* What you are asked to do *
Everything from the line containing "Click gregg podnar's" to the end of the records should be reproduced exactly, and nothing before it.

+++++

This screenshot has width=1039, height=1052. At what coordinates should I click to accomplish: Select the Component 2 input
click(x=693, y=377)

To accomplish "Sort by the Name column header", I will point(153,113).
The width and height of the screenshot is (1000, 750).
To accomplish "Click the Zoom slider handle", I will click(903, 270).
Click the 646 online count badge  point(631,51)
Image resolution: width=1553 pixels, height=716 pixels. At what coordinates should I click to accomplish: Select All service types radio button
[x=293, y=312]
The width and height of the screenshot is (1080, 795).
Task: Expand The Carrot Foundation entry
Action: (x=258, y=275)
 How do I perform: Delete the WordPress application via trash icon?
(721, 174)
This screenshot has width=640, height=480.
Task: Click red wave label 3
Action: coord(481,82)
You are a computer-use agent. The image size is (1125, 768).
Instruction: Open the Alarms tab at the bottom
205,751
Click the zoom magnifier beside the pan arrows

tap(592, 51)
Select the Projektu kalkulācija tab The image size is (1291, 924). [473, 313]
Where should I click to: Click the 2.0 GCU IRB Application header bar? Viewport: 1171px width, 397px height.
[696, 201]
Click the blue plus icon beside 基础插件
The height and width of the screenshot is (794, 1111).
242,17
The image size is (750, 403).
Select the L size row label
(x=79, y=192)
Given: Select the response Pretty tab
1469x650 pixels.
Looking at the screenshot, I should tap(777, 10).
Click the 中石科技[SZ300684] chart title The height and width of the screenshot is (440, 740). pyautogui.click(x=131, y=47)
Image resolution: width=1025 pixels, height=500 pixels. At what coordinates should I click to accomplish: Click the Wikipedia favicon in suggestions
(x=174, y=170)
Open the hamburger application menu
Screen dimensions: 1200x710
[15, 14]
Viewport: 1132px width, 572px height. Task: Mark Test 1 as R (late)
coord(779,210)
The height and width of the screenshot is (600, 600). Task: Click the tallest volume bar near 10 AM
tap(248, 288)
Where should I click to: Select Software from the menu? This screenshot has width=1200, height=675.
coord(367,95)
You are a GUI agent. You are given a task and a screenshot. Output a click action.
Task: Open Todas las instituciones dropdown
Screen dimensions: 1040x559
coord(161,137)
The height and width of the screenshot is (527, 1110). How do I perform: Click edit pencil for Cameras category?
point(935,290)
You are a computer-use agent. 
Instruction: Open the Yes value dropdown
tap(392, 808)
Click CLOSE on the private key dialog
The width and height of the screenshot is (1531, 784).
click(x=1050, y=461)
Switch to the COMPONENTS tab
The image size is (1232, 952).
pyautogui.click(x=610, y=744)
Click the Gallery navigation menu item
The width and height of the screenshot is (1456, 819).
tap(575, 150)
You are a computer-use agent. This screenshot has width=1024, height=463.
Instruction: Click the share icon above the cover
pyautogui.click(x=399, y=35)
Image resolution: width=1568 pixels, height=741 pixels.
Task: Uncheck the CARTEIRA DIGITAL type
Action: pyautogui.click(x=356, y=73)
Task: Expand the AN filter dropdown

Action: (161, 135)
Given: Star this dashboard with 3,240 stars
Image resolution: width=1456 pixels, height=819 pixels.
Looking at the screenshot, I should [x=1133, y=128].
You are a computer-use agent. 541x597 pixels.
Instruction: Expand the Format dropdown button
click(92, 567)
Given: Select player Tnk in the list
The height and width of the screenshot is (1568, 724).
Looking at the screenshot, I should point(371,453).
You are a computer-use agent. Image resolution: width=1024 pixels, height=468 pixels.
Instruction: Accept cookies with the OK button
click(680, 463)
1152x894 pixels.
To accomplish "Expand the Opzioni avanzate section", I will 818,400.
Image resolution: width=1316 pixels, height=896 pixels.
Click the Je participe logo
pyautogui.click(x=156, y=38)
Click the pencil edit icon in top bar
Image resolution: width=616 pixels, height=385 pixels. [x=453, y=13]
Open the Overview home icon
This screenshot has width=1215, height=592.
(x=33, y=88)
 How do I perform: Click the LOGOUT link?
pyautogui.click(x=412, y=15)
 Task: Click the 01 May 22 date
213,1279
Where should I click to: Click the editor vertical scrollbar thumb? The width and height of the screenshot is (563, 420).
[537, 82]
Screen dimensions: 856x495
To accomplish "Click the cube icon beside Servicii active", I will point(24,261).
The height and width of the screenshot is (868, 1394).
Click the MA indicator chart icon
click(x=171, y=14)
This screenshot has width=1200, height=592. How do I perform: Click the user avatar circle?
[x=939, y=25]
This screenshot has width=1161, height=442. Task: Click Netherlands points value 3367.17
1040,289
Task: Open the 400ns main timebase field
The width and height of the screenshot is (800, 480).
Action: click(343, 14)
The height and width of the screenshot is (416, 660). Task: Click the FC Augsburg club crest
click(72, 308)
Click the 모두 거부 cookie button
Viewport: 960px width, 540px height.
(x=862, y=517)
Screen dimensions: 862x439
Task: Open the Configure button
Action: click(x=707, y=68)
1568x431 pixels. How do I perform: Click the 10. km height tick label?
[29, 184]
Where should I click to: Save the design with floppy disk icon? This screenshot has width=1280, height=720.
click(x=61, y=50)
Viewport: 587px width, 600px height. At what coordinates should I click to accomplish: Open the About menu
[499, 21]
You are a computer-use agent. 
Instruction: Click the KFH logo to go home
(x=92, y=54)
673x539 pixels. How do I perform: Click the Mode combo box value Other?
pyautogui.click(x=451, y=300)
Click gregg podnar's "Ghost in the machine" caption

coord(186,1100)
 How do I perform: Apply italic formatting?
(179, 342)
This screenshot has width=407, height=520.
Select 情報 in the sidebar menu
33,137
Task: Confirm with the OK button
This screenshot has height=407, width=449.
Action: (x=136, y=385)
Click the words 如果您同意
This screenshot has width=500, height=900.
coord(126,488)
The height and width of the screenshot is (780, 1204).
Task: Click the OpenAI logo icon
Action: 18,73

+++++

* Problem solution *
Click gregg podnar's "Ghost in the machine" caption

coord(186,1100)
 How do I perform: Apply italic formatting?
(179, 342)
This screenshot has width=407, height=520.
Select 情報 in the sidebar menu
33,137
Task: Confirm with the OK button
This screenshot has height=407, width=449.
Action: (x=136, y=385)
Click the words 如果您同意
This screenshot has width=500, height=900.
coord(126,488)
The height and width of the screenshot is (780, 1204).
Task: Click the OpenAI logo icon
Action: 18,73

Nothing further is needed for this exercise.